Print verbatim the lines of the entries from the one containing "Escort Lommel (29, 1849)" to the last, inclusive, and no others.
=== Begin Enclosure ===
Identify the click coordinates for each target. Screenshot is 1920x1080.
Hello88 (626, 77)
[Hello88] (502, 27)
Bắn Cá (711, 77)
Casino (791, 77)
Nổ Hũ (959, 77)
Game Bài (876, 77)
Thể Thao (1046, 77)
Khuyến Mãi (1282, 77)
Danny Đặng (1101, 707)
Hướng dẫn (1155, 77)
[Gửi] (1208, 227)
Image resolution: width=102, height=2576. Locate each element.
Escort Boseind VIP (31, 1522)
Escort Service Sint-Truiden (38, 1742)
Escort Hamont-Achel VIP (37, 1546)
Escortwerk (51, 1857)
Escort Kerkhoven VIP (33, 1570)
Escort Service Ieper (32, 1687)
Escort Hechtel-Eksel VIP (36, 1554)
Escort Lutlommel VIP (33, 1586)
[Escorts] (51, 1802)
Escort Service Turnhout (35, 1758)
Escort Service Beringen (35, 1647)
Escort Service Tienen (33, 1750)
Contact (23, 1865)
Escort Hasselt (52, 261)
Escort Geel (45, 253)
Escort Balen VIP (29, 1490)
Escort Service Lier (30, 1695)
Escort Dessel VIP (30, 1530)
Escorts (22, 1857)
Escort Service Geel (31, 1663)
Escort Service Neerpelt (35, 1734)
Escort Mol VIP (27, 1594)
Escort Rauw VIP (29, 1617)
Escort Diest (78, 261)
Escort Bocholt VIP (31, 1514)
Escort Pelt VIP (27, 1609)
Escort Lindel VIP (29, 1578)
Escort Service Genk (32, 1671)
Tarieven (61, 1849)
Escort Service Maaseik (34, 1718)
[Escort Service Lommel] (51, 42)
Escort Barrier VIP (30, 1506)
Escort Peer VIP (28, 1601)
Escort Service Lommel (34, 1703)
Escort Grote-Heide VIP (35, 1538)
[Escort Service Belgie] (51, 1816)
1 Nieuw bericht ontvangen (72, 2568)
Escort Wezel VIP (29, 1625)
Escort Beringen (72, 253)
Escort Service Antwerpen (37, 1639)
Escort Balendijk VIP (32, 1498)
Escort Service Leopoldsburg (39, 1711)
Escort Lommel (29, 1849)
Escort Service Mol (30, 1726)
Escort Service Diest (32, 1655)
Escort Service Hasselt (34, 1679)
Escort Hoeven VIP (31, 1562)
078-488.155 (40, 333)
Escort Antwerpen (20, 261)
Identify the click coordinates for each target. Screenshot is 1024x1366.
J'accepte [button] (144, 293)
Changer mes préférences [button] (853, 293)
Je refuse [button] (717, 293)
=== End Enclosure ===
◆ TASK OUTPUT:
Escort Lommel (29, 1849)
Escort Service Mol (30, 1726)
Escort Service Diest (32, 1655)
Escort Service Hasselt (34, 1679)
Escort Hoeven VIP (31, 1562)
078-488.155 (40, 333)
Escort Antwerpen (20, 261)
Identify the click coordinates for each target. Screenshot is 1024x1366.
J'accepte [button] (144, 293)
Changer mes préférences [button] (853, 293)
Je refuse [button] (717, 293)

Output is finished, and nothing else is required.